─── DATA LISTING

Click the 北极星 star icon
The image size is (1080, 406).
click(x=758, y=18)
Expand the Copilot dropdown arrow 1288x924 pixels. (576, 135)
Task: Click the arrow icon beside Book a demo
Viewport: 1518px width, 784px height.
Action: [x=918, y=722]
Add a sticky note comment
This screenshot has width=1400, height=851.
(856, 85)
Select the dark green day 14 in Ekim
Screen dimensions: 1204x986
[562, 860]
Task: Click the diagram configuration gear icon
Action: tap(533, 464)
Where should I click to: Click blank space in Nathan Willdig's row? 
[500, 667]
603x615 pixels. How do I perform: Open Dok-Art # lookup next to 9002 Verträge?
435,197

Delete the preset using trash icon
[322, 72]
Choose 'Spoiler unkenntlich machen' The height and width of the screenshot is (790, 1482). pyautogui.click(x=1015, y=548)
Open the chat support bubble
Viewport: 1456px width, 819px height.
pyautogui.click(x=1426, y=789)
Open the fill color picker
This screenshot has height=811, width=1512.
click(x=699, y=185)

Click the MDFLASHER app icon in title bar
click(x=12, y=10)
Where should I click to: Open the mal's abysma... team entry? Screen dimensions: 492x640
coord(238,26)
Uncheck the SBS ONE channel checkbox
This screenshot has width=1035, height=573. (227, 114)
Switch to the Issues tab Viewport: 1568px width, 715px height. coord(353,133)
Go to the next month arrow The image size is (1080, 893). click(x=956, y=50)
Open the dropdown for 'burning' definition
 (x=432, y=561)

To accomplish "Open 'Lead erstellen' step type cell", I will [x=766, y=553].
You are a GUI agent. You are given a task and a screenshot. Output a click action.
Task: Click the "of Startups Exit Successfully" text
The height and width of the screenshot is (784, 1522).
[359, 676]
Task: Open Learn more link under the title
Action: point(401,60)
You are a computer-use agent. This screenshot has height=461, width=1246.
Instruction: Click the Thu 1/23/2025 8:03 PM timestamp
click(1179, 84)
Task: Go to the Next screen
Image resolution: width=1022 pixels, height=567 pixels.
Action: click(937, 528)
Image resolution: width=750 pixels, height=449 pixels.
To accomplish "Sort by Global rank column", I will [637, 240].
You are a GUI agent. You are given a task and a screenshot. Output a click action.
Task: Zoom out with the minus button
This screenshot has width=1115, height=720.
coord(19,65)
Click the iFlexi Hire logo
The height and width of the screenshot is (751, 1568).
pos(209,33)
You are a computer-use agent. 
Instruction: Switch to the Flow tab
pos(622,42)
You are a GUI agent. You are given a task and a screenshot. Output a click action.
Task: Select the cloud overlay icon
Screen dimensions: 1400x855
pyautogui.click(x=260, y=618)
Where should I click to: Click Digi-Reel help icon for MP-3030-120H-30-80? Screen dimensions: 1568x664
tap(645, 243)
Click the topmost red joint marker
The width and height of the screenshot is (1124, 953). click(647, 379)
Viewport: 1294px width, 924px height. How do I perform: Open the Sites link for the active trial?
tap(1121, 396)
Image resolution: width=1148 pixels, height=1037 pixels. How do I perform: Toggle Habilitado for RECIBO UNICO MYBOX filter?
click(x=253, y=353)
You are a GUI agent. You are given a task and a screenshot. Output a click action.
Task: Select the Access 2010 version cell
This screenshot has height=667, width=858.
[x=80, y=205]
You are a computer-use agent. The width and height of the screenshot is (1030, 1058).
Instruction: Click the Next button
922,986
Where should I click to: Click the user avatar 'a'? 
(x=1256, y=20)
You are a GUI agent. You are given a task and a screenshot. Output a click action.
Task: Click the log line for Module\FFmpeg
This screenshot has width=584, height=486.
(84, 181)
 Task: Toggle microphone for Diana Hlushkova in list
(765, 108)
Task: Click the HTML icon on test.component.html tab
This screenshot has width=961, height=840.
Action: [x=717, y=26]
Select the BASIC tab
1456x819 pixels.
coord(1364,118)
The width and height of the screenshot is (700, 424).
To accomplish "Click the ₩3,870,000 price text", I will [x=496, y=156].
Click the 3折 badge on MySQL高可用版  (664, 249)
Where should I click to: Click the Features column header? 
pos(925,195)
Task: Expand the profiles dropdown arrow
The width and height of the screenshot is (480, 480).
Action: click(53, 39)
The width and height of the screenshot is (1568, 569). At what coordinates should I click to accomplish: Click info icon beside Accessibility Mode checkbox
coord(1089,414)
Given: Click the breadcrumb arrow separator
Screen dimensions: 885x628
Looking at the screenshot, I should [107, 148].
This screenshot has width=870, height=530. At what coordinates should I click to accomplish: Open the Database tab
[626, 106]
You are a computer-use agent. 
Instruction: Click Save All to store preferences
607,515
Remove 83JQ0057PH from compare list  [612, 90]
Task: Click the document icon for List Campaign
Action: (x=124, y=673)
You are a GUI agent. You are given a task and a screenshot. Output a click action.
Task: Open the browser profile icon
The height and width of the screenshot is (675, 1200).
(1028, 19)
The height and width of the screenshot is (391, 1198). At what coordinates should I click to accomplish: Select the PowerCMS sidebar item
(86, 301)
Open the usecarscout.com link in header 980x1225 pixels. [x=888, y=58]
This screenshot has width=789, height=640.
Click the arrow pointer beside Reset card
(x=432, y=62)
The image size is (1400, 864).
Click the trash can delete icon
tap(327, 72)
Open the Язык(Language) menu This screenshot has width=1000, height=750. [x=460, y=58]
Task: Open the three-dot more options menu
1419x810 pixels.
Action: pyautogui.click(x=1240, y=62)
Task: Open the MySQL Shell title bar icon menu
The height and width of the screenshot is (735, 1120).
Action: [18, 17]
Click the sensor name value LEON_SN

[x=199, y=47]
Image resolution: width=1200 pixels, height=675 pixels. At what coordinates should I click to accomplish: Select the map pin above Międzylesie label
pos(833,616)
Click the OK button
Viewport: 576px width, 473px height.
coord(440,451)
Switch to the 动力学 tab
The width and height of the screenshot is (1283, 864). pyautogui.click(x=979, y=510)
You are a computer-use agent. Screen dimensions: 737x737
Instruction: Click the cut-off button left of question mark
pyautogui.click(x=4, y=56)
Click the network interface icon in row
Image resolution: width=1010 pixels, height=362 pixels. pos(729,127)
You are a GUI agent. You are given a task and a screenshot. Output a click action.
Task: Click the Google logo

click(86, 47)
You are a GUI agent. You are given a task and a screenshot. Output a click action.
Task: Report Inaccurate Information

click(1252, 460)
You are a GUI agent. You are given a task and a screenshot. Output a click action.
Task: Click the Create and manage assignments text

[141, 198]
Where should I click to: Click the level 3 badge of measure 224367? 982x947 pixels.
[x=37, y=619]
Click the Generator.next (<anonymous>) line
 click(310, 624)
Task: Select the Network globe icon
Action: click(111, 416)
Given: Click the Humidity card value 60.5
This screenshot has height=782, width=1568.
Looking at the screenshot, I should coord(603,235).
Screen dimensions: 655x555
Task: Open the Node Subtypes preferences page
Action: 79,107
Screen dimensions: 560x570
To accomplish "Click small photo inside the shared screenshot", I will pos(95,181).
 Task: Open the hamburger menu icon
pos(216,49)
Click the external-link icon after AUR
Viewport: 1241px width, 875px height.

──────

__DIRECTION__
Rewrite all of the records above, substituting "Browser window" for every occurrence of "Viewport" and leaving everything else unchanged.

__TASK RESULT__
Click the 北极星 star icon
The image size is (1080, 406).
click(x=758, y=18)
Expand the Copilot dropdown arrow 1288x924 pixels. (576, 135)
Task: Click the arrow icon beside Book a demo
Browser window: 1518px width, 784px height.
Action: [x=918, y=722]
Add a sticky note comment
This screenshot has width=1400, height=851.
(856, 85)
Select the dark green day 14 in Ekim
Screen dimensions: 1204x986
[562, 860]
Task: Click the diagram configuration gear icon
Action: tap(533, 464)
Where should I click to: Click blank space in Nathan Willdig's row? 
[500, 667]
603x615 pixels. How do I perform: Open Dok-Art # lookup next to 9002 Verträge?
435,197

Delete the preset using trash icon
[322, 72]
Choose 'Spoiler unkenntlich machen' The height and width of the screenshot is (790, 1482). pyautogui.click(x=1015, y=548)
Open the chat support bubble
Browser window: 1456px width, 819px height.
pyautogui.click(x=1426, y=789)
Open the fill color picker
This screenshot has height=811, width=1512.
click(x=699, y=185)

Click the MDFLASHER app icon in title bar
click(x=12, y=10)
Where should I click to: Open the mal's abysma... team entry? Screen dimensions: 492x640
coord(238,26)
Uncheck the SBS ONE channel checkbox
This screenshot has width=1035, height=573. (227, 114)
Switch to the Issues tab Browser window: 1568px width, 715px height. coord(353,133)
Go to the next month arrow The image size is (1080, 893). click(x=956, y=50)
Open the dropdown for 'burning' definition
 (x=432, y=561)

To accomplish "Open 'Lead erstellen' step type cell", I will [x=766, y=553].
You are a GUI agent. You are given a task and a screenshot. Output a click action.
Task: Click the "of Startups Exit Successfully" text
The height and width of the screenshot is (784, 1522).
[359, 676]
Task: Open Learn more link under the title
Action: point(401,60)
You are a computer-use agent. This screenshot has height=461, width=1246.
Instruction: Click the Thu 1/23/2025 8:03 PM timestamp
click(1179, 84)
Task: Go to the Next screen
Image resolution: width=1022 pixels, height=567 pixels.
Action: click(937, 528)
Image resolution: width=750 pixels, height=449 pixels.
To accomplish "Sort by Global rank column", I will [637, 240].
You are a GUI agent. You are given a task and a screenshot. Output a click action.
Task: Zoom out with the minus button
This screenshot has width=1115, height=720.
coord(19,65)
Click the iFlexi Hire logo
The height and width of the screenshot is (751, 1568).
pos(209,33)
You are a computer-use agent. 
Instruction: Switch to the Flow tab
pos(622,42)
You are a GUI agent. You are given a task and a screenshot. Output a click action.
Task: Select the cloud overlay icon
Screen dimensions: 1400x855
pyautogui.click(x=260, y=618)
Where should I click to: Click Digi-Reel help icon for MP-3030-120H-30-80? Screen dimensions: 1568x664
tap(645, 243)
Click the topmost red joint marker
The width and height of the screenshot is (1124, 953). click(647, 379)
Browser window: 1294px width, 924px height. How do I perform: Open the Sites link for the active trial?
tap(1121, 396)
Image resolution: width=1148 pixels, height=1037 pixels. How do I perform: Toggle Habilitado for RECIBO UNICO MYBOX filter?
click(x=253, y=353)
You are a GUI agent. You are given a task and a screenshot. Output a click action.
Task: Select the Access 2010 version cell
This screenshot has height=667, width=858.
[x=80, y=205]
You are a computer-use agent. The width and height of the screenshot is (1030, 1058).
Instruction: Click the Next button
922,986
Where should I click to: Click the user avatar 'a'? 
(x=1256, y=20)
You are a GUI agent. You are given a task and a screenshot. Output a click action.
Task: Click the log line for Module\FFmpeg
This screenshot has width=584, height=486.
(84, 181)
 Task: Toggle microphone for Diana Hlushkova in list
(765, 108)
Task: Click the HTML icon on test.component.html tab
This screenshot has width=961, height=840.
Action: [x=717, y=26]
Select the BASIC tab
1456x819 pixels.
coord(1364,118)
The width and height of the screenshot is (700, 424).
To accomplish "Click the ₩3,870,000 price text", I will [x=496, y=156].
Click the 3折 badge on MySQL高可用版  (664, 249)
Where should I click to: Click the Features column header? 
pos(925,195)
Task: Expand the profiles dropdown arrow
The width and height of the screenshot is (480, 480).
Action: click(53, 39)
The width and height of the screenshot is (1568, 569). At what coordinates should I click to accomplish: Click info icon beside Accessibility Mode checkbox
coord(1089,414)
Given: Click the breadcrumb arrow separator
Screen dimensions: 885x628
Looking at the screenshot, I should [107, 148].
This screenshot has width=870, height=530. At what coordinates should I click to accomplish: Open the Database tab
[626, 106]
You are a computer-use agent. 
Instruction: Click Save All to store preferences
607,515
Remove 83JQ0057PH from compare list  [612, 90]
Task: Click the document icon for List Campaign
Action: (x=124, y=673)
You are a GUI agent. You are given a task and a screenshot. Output a click action.
Task: Open the browser profile icon
The height and width of the screenshot is (675, 1200).
(1028, 19)
The height and width of the screenshot is (391, 1198). At what coordinates should I click to accomplish: Select the PowerCMS sidebar item
(86, 301)
Open the usecarscout.com link in header 980x1225 pixels. [x=888, y=58]
This screenshot has width=789, height=640.
Click the arrow pointer beside Reset card
(x=432, y=62)
The image size is (1400, 864).
Click the trash can delete icon
tap(327, 72)
Open the Язык(Language) menu This screenshot has width=1000, height=750. [x=460, y=58]
Task: Open the three-dot more options menu
1419x810 pixels.
Action: pyautogui.click(x=1240, y=62)
Task: Open the MySQL Shell title bar icon menu
The height and width of the screenshot is (735, 1120).
Action: [18, 17]
Click the sensor name value LEON_SN

[x=199, y=47]
Image resolution: width=1200 pixels, height=675 pixels. At what coordinates should I click to accomplish: Select the map pin above Międzylesie label
pos(833,616)
Click the OK button
Browser window: 576px width, 473px height.
coord(440,451)
Switch to the 动力学 tab
The width and height of the screenshot is (1283, 864). pyautogui.click(x=979, y=510)
You are a computer-use agent. Screen dimensions: 737x737
Instruction: Click the cut-off button left of question mark
pyautogui.click(x=4, y=56)
Click the network interface icon in row
Image resolution: width=1010 pixels, height=362 pixels. pos(729,127)
You are a GUI agent. You are given a task and a screenshot. Output a click action.
Task: Click the Google logo

click(86, 47)
You are a GUI agent. You are given a task and a screenshot. Output a click action.
Task: Report Inaccurate Information

click(1252, 460)
You are a GUI agent. You are given a task and a screenshot. Output a click action.
Task: Click the Create and manage assignments text

[141, 198]
Where should I click to: Click the level 3 badge of measure 224367? 982x947 pixels.
[x=37, y=619]
Click the Generator.next (<anonymous>) line
 click(310, 624)
Task: Select the Network globe icon
Action: click(111, 416)
Given: Click the Humidity card value 60.5
This screenshot has height=782, width=1568.
Looking at the screenshot, I should coord(603,235).
Screen dimensions: 655x555
Task: Open the Node Subtypes preferences page
Action: 79,107
Screen dimensions: 560x570
To accomplish "Click small photo inside the shared screenshot", I will pos(95,181).
 Task: Open the hamburger menu icon
pos(216,49)
Click the external-link icon after AUR
Browser window: 1241px width, 875px height.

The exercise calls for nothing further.